My neighbor land lady's brother had expired few days back. Today her mother expired as well.
 
This doesn't happen in villages, I have experienced this myself. Doctors (mostly retired doctor practice in villages as there is lack of government doctors there.) just check the veins (called naadi in Hindi) and heartbeat. If no pulse found, they inform family members that person is expired already. Family take them for cremation or burial. It is as simple as that. As we live next to Varanasi airport and railway station, it is considered well devloped by village standards. For name we have regional block development centre in our village itself but that is all limited on papers. Not much exists except dilapidated structures where one vet doctor resides. This is the condition of our village, I am not even talking about remote villages and their distance to government hospital & doctor access.

The picture that you are trying to paint, it seems to me mate you haven't lived in villages.

I have lived in villages, I am from a farming family myself. But my village is a bit more developed than the typical village, kinda like yours, and connected to a town that's smaller than Varanasi.

Anyway, Covid has not hit rural areas as much as cities, so Covid related deaths reported in villages are unlikely to push the figures to 2x or 3x or such large numbers for all of India. So most of the rural areas suffering from Covid are those that are sort of like satellite towns, with close proximity and consistent people to people contacts.

Also this is the case even in developed countries, since dead bodies are not tested for Covid or a postmortem is not done for every case. So a lot of undiagnosed Covid deaths are happening the world over.

The mortality rate in India is extremely low, and it's likely that village mortality rates are even lower.

Also, when it comes to cities, where we have the most infections and deaths, most people are dying within the hospital's ability to record such deaths. Only extremely few people are dying before receiving care in cities, minus the few thousand people who died early on due to lack of beds or oxygen. Regardless most who are showing moderate symptoms are getting tested, and those who die amongst them will be in the system after that.

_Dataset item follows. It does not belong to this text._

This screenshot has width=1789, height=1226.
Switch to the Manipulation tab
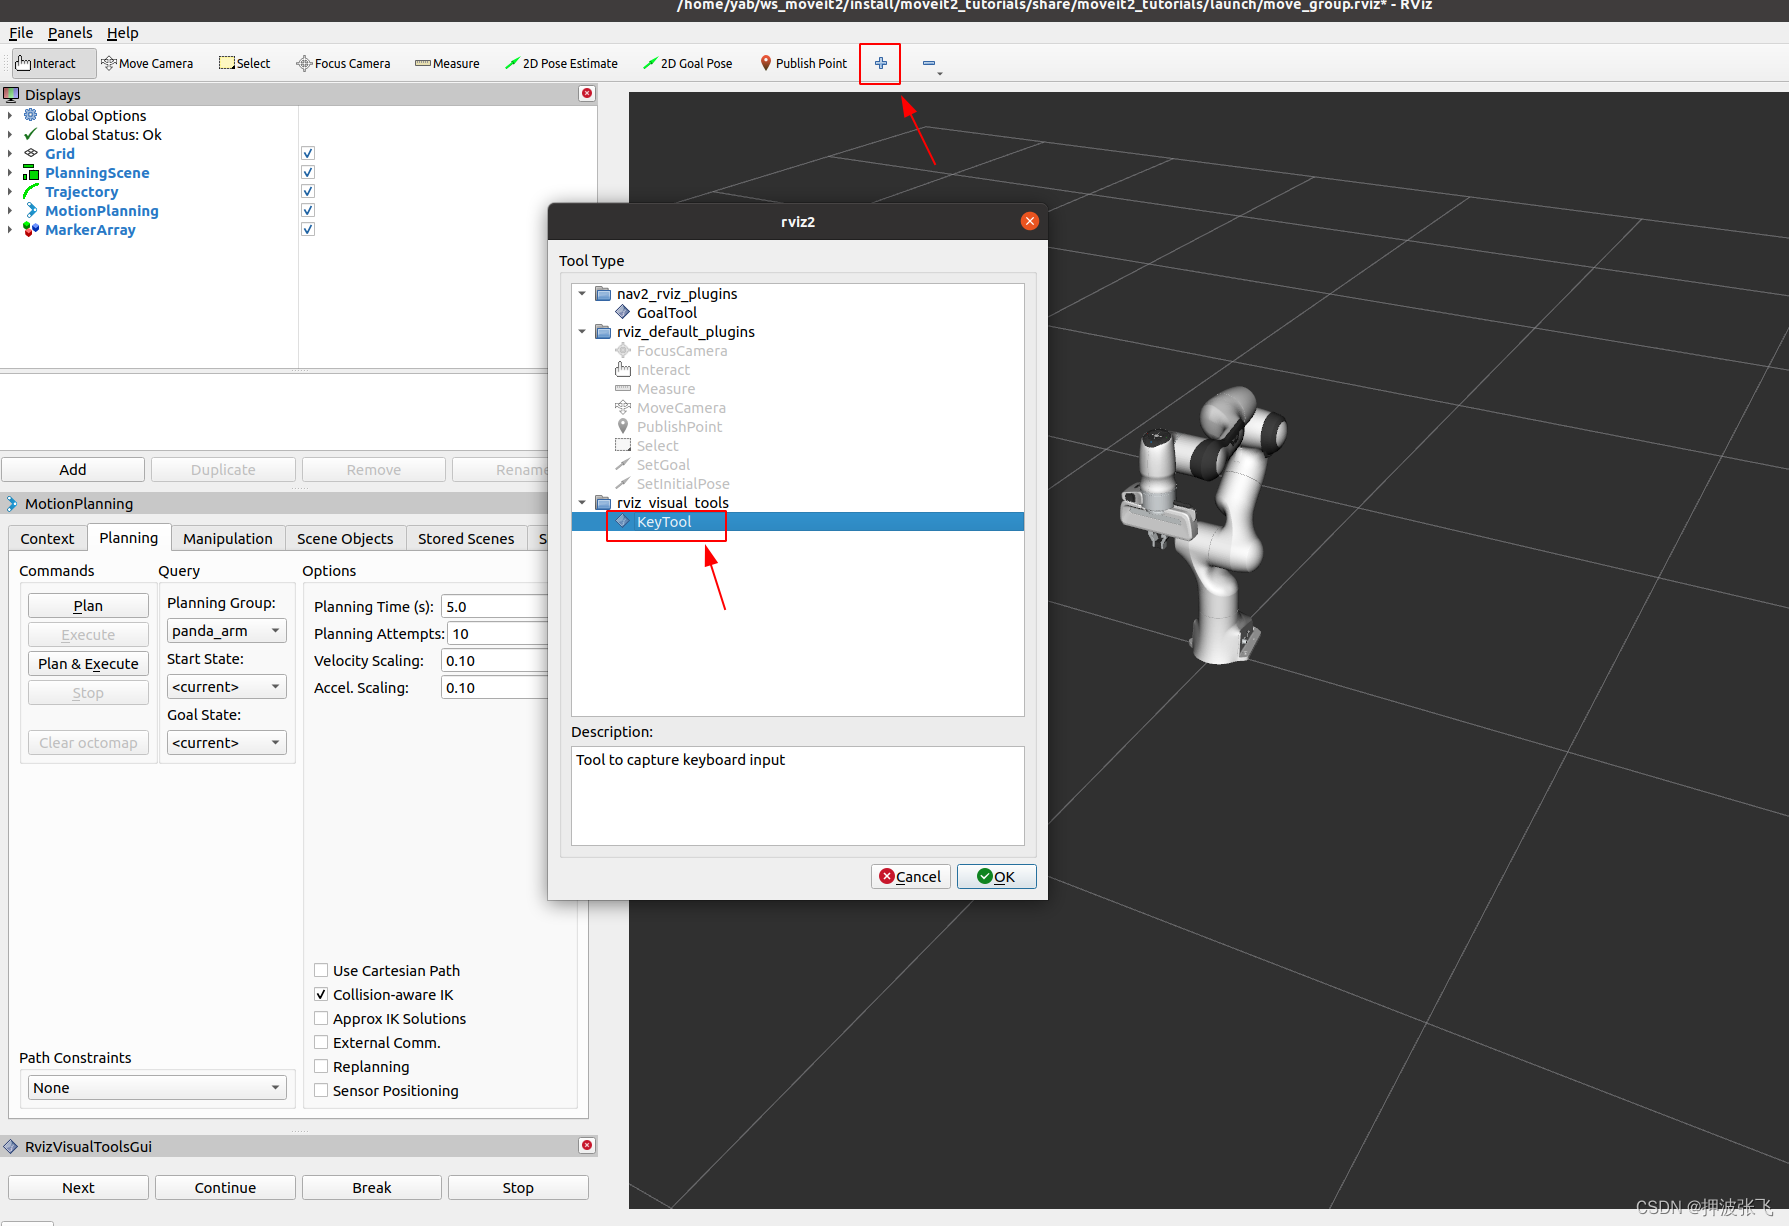click(227, 538)
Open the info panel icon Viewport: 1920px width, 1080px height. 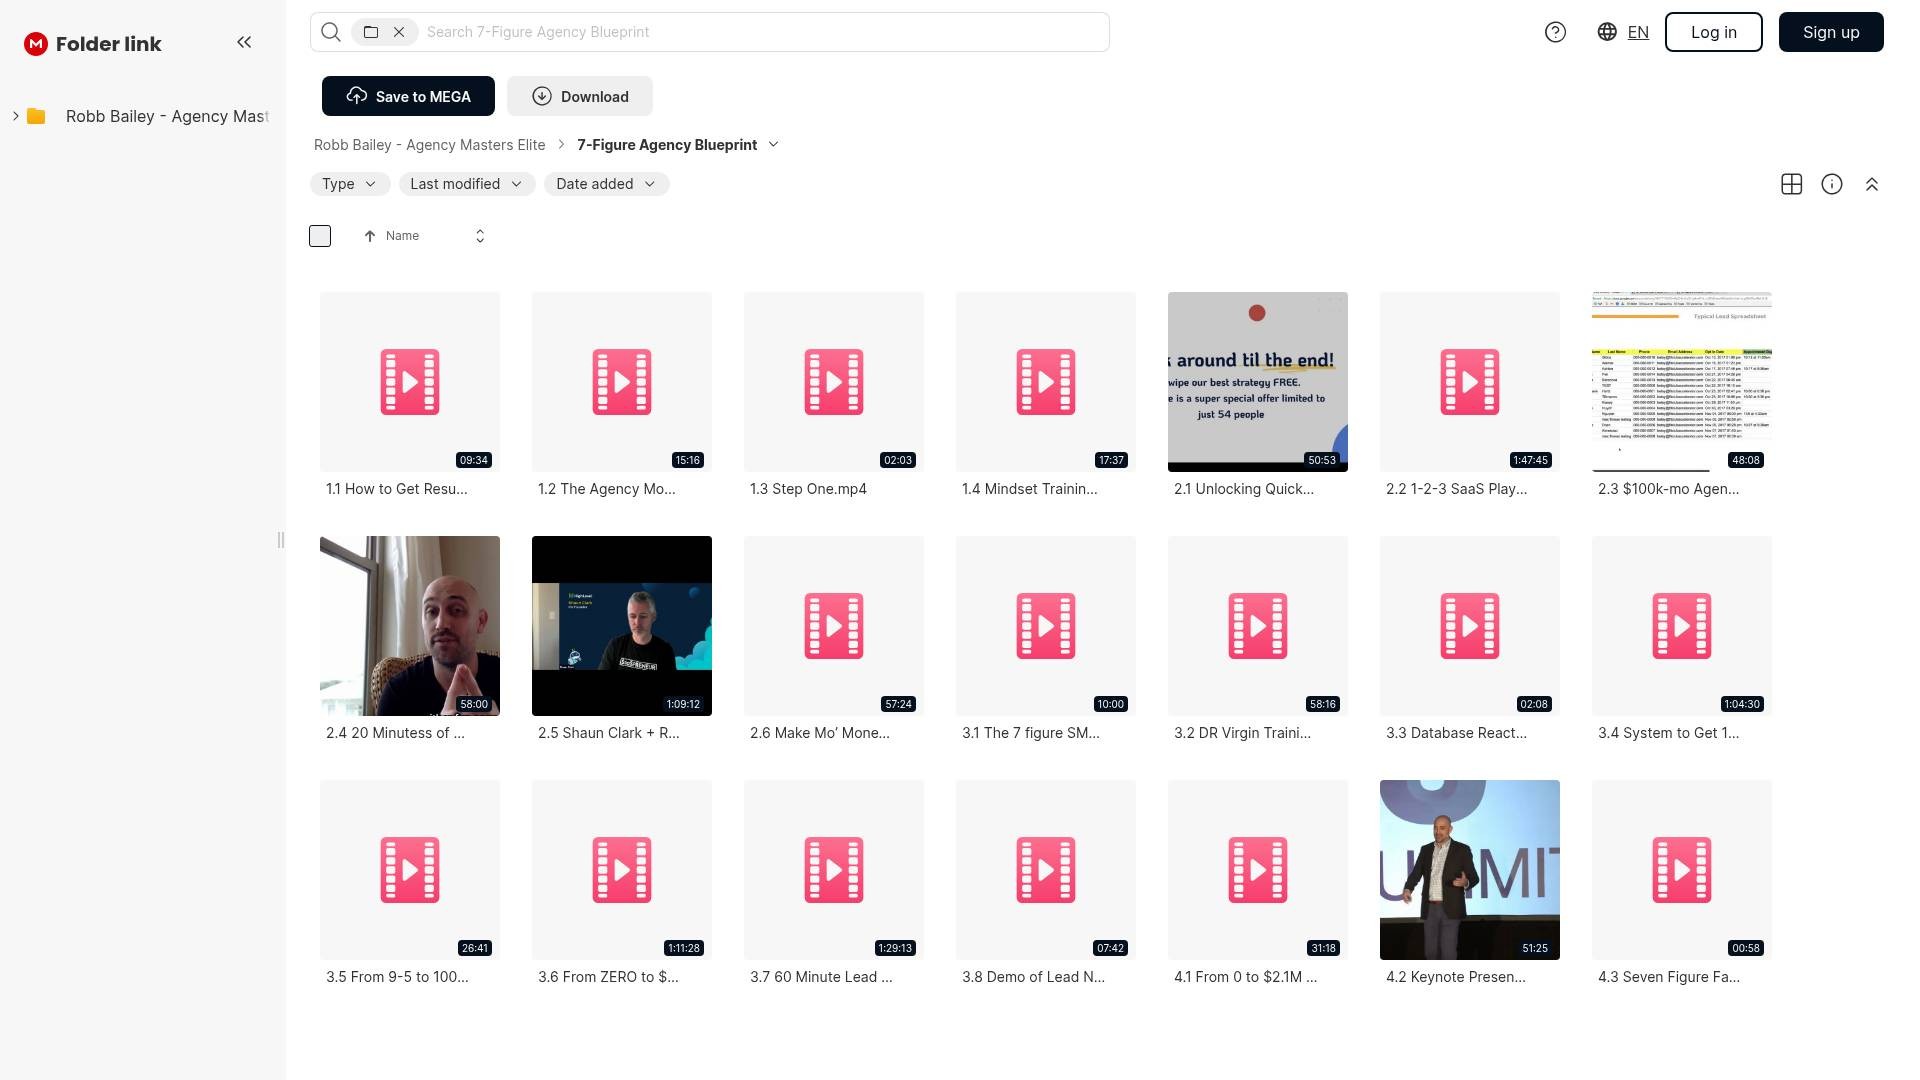pyautogui.click(x=1831, y=184)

Those exaggerating the number of deaths are actually suggesting that at least 4 or 5 or 10 people are dying without access to a hospital compared to that 1 person who is being registered. It's like people are assuming all those Covid patients who are struggling to breathe are somehow trying to walk if off and not even attempting to reach a hospital or contact a doctor. You see how impossible that really is. It's common sense to assume that Covid patients with breathing problems are doing their best to reach a hospital in time. And the warning signs for such patients last at least a few days before they need oxygen or a hospital bed.